After a partitioned table has been running for a while, the most common problem isn't "writes are failing" — it's that load has drifted. Some Regions absorb far more writes than others, driving up latency. Others become cold and tiny after workload changes, consuming resources with almost no traffic.
If you've used HBase, this will sound familiar — it's the same problem that Region Split and Region Merge solve. GreptimeDB provides SPLIT PARTITION and MERGE PARTITION to adjust partition boundaries online, so the rules match the current data distribution again.
This guide covers:
- How to tell when a table needs repartitioning.
- Step-by-step examples for both Mito Engine and Metric Engine tables.
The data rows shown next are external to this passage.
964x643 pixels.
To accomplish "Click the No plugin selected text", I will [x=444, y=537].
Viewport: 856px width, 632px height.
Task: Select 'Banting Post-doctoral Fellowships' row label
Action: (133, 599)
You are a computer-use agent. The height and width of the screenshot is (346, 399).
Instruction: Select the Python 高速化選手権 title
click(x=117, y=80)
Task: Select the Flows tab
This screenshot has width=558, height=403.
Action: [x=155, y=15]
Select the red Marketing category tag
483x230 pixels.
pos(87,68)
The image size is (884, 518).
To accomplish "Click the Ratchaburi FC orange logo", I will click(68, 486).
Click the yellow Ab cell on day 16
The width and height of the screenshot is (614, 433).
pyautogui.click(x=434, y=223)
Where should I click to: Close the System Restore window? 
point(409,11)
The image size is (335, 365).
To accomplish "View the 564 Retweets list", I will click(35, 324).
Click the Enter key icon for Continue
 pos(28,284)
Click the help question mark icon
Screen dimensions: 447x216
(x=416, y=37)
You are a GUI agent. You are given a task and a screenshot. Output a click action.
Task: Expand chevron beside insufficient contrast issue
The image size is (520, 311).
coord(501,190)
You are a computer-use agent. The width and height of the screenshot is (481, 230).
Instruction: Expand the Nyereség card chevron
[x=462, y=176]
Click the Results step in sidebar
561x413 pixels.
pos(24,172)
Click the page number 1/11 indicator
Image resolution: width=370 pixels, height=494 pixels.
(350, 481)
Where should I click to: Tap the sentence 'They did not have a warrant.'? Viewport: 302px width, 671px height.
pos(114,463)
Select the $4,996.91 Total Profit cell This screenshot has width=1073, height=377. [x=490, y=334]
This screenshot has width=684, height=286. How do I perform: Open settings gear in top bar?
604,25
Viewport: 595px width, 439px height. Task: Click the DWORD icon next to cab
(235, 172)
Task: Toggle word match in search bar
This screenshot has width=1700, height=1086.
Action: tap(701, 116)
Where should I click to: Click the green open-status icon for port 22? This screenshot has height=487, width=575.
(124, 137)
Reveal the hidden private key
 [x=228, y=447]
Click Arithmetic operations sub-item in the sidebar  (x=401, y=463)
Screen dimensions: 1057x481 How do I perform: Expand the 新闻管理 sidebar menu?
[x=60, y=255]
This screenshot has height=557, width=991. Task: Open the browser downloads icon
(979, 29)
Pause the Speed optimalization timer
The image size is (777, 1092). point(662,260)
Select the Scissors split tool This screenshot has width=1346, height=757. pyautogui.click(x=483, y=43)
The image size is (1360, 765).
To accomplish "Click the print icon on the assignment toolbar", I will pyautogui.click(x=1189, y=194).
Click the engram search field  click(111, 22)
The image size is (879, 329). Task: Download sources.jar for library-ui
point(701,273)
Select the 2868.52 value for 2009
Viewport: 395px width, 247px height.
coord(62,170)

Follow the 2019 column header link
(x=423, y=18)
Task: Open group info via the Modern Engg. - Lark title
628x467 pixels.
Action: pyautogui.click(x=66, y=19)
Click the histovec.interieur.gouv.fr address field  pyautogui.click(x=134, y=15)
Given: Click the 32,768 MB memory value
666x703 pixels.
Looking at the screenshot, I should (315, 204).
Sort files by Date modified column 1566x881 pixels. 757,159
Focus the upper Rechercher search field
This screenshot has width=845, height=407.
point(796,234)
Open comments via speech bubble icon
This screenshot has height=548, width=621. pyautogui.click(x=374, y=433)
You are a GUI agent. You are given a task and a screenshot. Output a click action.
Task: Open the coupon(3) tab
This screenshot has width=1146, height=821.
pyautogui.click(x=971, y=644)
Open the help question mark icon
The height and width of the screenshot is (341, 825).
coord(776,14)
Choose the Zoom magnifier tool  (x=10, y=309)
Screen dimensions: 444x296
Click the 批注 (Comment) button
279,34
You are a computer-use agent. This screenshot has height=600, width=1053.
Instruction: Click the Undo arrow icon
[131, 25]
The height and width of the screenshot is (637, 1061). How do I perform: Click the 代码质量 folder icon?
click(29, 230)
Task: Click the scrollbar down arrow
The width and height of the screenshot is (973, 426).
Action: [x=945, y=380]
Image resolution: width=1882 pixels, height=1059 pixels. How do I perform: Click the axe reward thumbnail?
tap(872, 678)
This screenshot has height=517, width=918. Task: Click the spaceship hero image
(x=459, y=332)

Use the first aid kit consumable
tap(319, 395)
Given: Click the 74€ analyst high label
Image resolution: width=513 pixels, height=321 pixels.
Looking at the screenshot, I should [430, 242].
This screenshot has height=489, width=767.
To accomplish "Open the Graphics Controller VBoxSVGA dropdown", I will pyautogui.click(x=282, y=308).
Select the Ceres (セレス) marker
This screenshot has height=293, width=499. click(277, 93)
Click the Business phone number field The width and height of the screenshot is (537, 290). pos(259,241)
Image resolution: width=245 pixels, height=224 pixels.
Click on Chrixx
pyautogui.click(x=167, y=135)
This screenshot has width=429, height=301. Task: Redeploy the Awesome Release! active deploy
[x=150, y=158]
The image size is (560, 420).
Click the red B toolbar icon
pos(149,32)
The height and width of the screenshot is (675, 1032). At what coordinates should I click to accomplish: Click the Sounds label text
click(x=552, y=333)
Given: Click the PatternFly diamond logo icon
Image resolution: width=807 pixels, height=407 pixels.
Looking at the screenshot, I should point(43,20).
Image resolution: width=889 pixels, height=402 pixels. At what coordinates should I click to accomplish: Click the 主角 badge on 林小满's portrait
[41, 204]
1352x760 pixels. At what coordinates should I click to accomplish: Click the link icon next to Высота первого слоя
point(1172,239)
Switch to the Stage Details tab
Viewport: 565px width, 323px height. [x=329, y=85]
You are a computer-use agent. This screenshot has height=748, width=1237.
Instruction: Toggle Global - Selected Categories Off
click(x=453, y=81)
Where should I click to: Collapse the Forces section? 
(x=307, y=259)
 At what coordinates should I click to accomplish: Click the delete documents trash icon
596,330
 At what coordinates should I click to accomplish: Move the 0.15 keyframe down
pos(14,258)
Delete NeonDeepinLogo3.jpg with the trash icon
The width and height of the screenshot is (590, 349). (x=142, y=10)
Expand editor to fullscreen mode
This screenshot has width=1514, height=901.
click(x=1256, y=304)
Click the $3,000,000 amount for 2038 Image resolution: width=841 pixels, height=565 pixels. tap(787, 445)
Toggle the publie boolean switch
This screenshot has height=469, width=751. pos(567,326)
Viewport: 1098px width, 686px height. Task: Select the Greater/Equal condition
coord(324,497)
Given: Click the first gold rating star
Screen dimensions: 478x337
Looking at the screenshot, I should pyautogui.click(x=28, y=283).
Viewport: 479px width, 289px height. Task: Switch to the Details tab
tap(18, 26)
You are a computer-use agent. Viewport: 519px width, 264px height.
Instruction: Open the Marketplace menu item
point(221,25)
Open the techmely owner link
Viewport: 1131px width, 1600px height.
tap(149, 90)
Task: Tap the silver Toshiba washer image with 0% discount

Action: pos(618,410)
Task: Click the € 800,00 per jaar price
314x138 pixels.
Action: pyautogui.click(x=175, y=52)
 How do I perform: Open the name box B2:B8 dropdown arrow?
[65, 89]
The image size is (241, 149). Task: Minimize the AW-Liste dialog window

- Checklists and common pitfalls.
Repartition in one sentence: an online adjustment of partition rules and Region routing. No physical data migration — the switch happens by updating manifest file references for each Region.
Version note:
SPLIT PARTITIONandMERGE PARTITIONwere introduced in GreptimeDB v1.0-rc.1. Make sure you're on the latest version before trying this.
Background: how partitioning works in GreptimeDB
A distributed GreptimeDB cluster has three core components:
- Frontend — A stateless proxy layer that accepts client requests and routes writes and queries to the correct Datanode based on partition rules.
- Metasrv — Manages cluster metadata: table schemas, partition rules, and the mapping of Regions to Datanodes.
- Datanode — Stores and serves data. Each Datanode can host multiple Regions.
When you create a table, you specify partition columns and rules with PARTITION ON COLUMNS. Each rule maps to one Region, and a Region is the smallest unit of data management and scheduling in GreptimeDB. Metasrv assigns Regions across Datanodes, and Frontend uses routing information from Metasrv to send requests to the right node.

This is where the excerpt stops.